Empiric antibiotic therapy with clindamycin resulted in fewer recurrences and treatment failures among children with skin and soft tissue infection (SSTI) than trimethroprim-sulfamethoxazole (TMP-SMX) or beta-lactams, data from a retrospective cohort study indicate.
With the emergence of community-associated methicillin-resistant Staphylococcus aureus (CA-MRSA), more pediatricians are perplexed when considering how best to treat SSTIs, given the lack of available data. Currently there are no published, large-scale, randomized trials of antimicrobials for SSTIs in children.
To compare the effectiveness of different antibiotic regimens, Derek J. Williams, MD, MPH, of Vanderbilt University School of Medicine in Nashville, and colleagues, analyzed SSTI outcomes among 47,501 children enrolled in Tennessee’s Medicaid program who had an incident skin or soft tissue infection between Jan. 1, 2004, and Dec. 31, 2007.
The retrospective analysis compared treatment failure and recurrence rates among children treated with one of three antibiotics — clindamycin (n= 7,459), TMP-SMX (n=10,623) or beta-lactams (n=29,419).
Treatment failure was defined as a renewed infection within 14 days, and recurrence was defined as a new infection within 14 to 365 days. The researchers performed separate analyses for those who underwent incision and drainage and those who did not.

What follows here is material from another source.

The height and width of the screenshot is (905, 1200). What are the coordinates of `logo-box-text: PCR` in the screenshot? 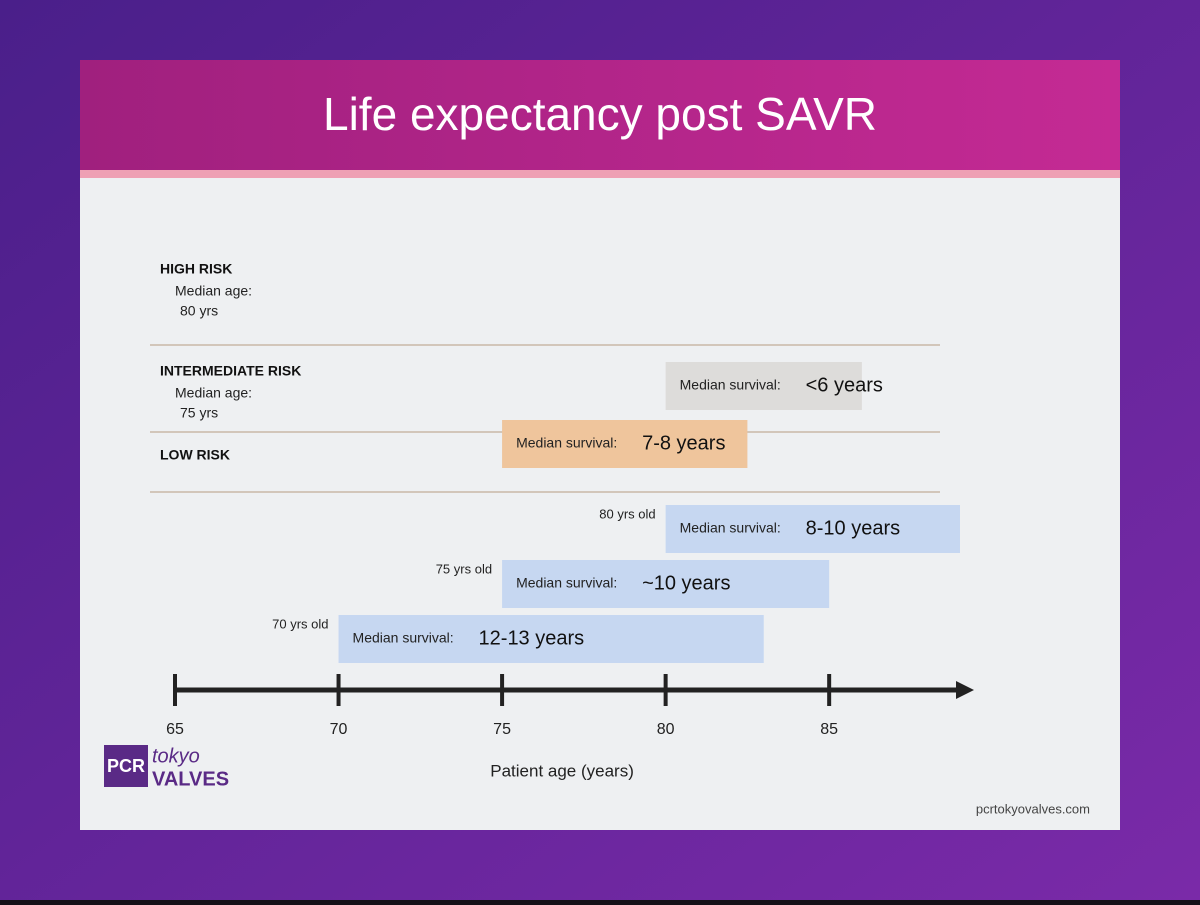 It's located at (126, 766).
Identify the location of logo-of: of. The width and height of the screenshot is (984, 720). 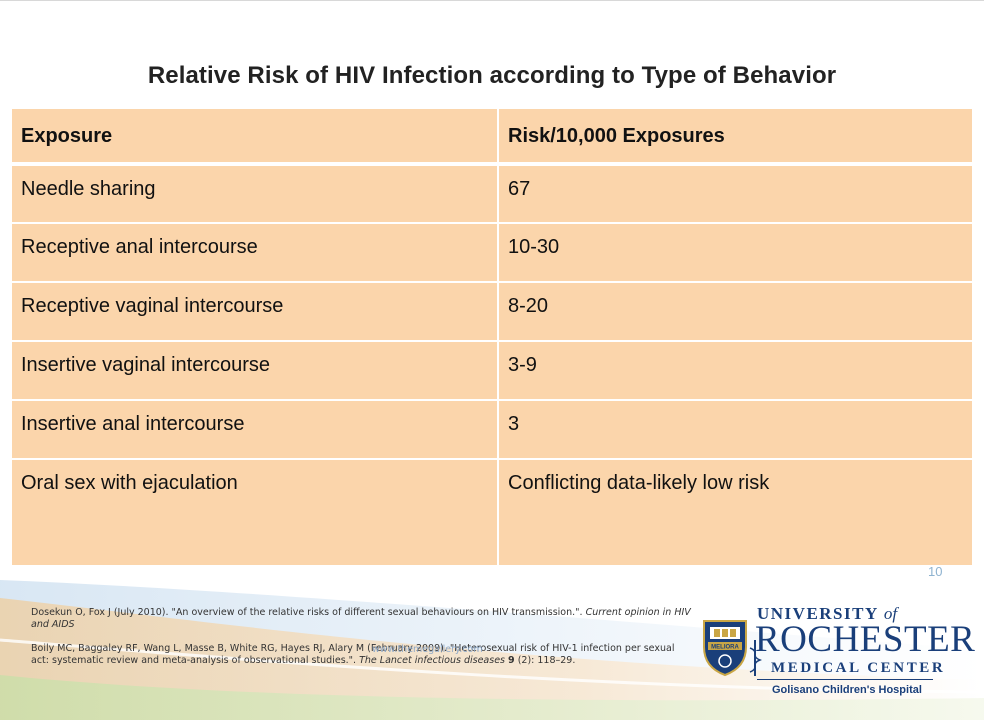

Among the 6,407 children who underwent a drainage procedure, the researchers determined the following:
Treatment failure occurred in 107 clindamycin patients, compared with 246 taking TMP-SMX and 215 taking a beta-lactam
- Compared with clindamycin, prescribing TMP-SMX (OR=1.67; 95% CI: 1.44-1.95) or a beta-lactam (OR= 1.22; 95% CI: 1.06-1.41) doubled the odds for treatment failure
- SSTI recurrence occurred in 280 clindamycin patients, 359 TMP-SMX patients and 355 on a beta-lactam
- Recurrence rates were significantly higher among patients prescribed TMP-SMX (HR= 1.26; 95% CI: 1.06-1.49) or beta-lactams (HR=1.42; 95% CI: 1.19-1.69), compared with those prescribed clindamycin
Findings were similar among 41,094 children who did not undergo incision and drainage, the researchers determined, 2,435 of who experienced a treatment failure and 5,436, a recurrence.
As with the other cohort, children prescribed TMP-SMX (HR=1.67; 95% CI: 1.44-1.95) and beta-lactams (HR=1.22; 95% CI: 1.06-1.41) were more likely to experience treatment failure.
Recurrence was also more common with TMP-SMX (HR=1.20; 95% CI: 1.13-1.44) and beta-lactams (HR=1.08; 95% CI: 0.99-1.18) compared with clindamycin in this group.
The researchers concluded that clindamycin is superior to both TMP-SMX and beta-lactams for acute treatment and SSTI recurrence. “This effect was most significant for children with purulent SSTI who underwent drainage,” they wrote.
Furthermore, although beta-lactams are no longer recommended when MRSA is suspected, the researchers suggested that these antibiotics “may still be effective for nonpurulent SSTIs, such as uncomplicated cellulitis or impetigo.”
They emphasized that incision and drainage remain the treatment of choice for purulent SSTIs.
Study limitations include the potential for residual confounding and errors in antibiotic exposure classification and outcomes. Larger, randomized, controlled clinical trials to confirm these findings, the researchers acknowledges, as well as to provide insight into the mechanisms responsible for treatment failure and recurrence.